Ron se détendit perceptiblement et hocha la tête en guise de remerciement. Il le relâcha et Drago se détourna sans rajouter un mot, repassant par l'ouverture qu'ils avaient fini par trouver lors de leur fouille du grenier.
Harry ne se retourna pas même quand les pas de son amant s'éloignèrent, ni quand ceux de son meilleur ami se rapprochèrent et qu'un bruit sourd se fit entendre à ses côtés, indiquant que le rouquin s'était laissé tomber lui aussi sur le toit froid de la demeure.
Le silence s'installa entre eux et Harry s'essuya à nouveau discrètement les yeux, essayant de ne pas renifler ni de respirer trop fort par la bouche. Un mouchoir entra dans son champ de vision et il hoqueta faiblement devant l'attention.
— Vas-y, il est propre et y'a que nous deux.
Le brun le prit sans un mot et accepta. Il retira ses lunettes et les posa à côté de lui avant de sécher mieux ses larmes et de se moucher le plus silencieusement possible. Ron ne se retourna pas vers lui, se contentant de regarder le brouillard emplir le ciel.

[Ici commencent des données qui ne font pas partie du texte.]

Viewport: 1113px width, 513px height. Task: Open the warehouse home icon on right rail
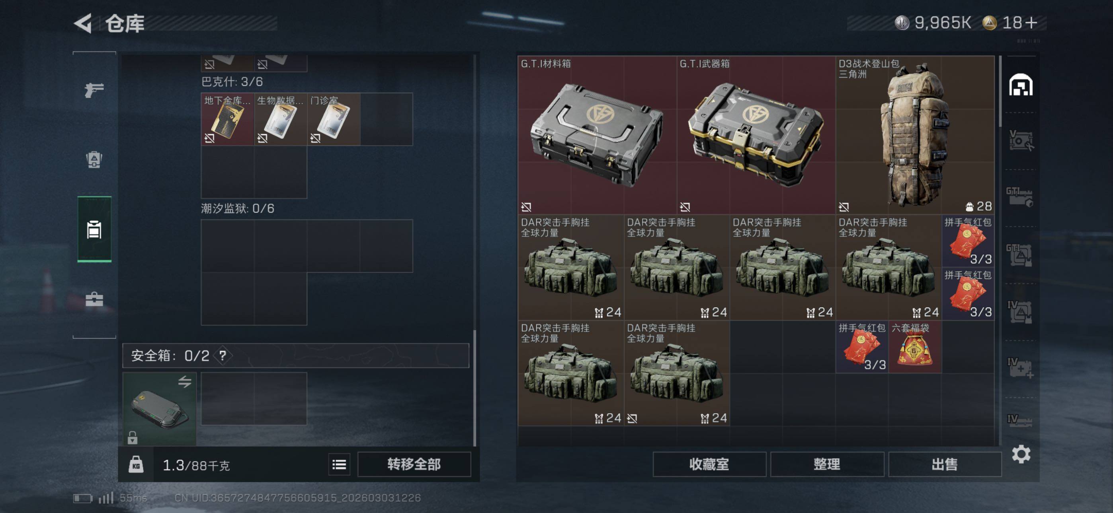click(1021, 85)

Quand il fut un peu plus calme, Harry ne prit pas la parole. Intérieurement, il remercia Ron d'avoir renvoyé Drago et d'être resté, mais il ne se sentait pas encore la force d'émettre le moindre mot, de peur d'éclater à nouveau en sanglots, incontrôlables cette fois.
Ce ne fut que plusieurs minutes plus tard que son meilleur ami commença, toujours sans se retourner vers lui, bras croisés derrière la tête et maintenant allongé de manière confortable malgré le froid de la nuit londonienne.
— Cette situation pue complètement la merde de Veracrasse.
Harry s'étrangla dans un rire involontaire. Ron continua très sérieusement :
— Pourtant, ce qui est bien, c'est que même si c'est de la merde liquide, bien puante et dégoulinante, on y est ensemble.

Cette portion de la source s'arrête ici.